Task to carry out
Using the records that appear below, write out exactly the lines from the one with "Delete the quantity" through the one with "Task: Click plus button next to Input field", keeping both end lines.

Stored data
┌──
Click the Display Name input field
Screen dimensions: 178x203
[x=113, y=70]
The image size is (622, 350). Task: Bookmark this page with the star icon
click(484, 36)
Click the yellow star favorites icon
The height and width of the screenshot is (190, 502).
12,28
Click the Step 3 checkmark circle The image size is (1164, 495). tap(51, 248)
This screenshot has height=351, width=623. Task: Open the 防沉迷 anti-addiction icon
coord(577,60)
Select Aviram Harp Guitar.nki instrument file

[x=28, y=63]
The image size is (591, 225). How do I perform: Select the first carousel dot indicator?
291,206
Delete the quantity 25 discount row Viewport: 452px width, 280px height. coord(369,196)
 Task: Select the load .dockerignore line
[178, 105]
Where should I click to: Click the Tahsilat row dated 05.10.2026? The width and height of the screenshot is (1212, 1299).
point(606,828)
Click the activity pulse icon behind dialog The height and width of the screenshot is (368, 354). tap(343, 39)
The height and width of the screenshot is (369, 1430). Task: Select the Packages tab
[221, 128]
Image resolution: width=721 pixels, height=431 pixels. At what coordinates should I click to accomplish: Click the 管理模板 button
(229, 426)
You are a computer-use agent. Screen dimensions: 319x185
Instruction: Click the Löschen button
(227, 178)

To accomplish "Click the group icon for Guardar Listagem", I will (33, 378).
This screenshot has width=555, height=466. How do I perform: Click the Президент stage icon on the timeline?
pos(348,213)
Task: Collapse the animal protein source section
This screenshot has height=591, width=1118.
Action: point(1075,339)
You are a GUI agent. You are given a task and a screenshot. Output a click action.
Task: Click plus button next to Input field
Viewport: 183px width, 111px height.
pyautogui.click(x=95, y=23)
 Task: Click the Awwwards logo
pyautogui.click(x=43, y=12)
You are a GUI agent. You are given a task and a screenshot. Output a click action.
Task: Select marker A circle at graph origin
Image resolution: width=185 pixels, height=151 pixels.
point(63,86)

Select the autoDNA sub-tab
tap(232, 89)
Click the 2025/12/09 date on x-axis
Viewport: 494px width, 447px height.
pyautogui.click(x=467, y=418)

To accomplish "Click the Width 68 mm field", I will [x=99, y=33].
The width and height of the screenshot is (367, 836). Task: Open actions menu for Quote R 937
└──
Final answer
Delete the quantity 25 discount row Viewport: 452px width, 280px height. coord(369,196)
 Task: Select the load .dockerignore line
[178, 105]
Where should I click to: Click the Tahsilat row dated 05.10.2026? The width and height of the screenshot is (1212, 1299).
point(606,828)
Click the activity pulse icon behind dialog The height and width of the screenshot is (368, 354). tap(343, 39)
The height and width of the screenshot is (369, 1430). Task: Select the Packages tab
[221, 128]
Image resolution: width=721 pixels, height=431 pixels. At what coordinates should I click to accomplish: Click the 管理模板 button
(229, 426)
You are a computer-use agent. Screen dimensions: 319x185
Instruction: Click the Löschen button
(227, 178)

To accomplish "Click the group icon for Guardar Listagem", I will (33, 378).
This screenshot has width=555, height=466. How do I perform: Click the Президент stage icon on the timeline?
pos(348,213)
Task: Collapse the animal protein source section
This screenshot has height=591, width=1118.
Action: point(1075,339)
You are a GUI agent. You are given a task and a screenshot. Output a click action.
Task: Click plus button next to Input field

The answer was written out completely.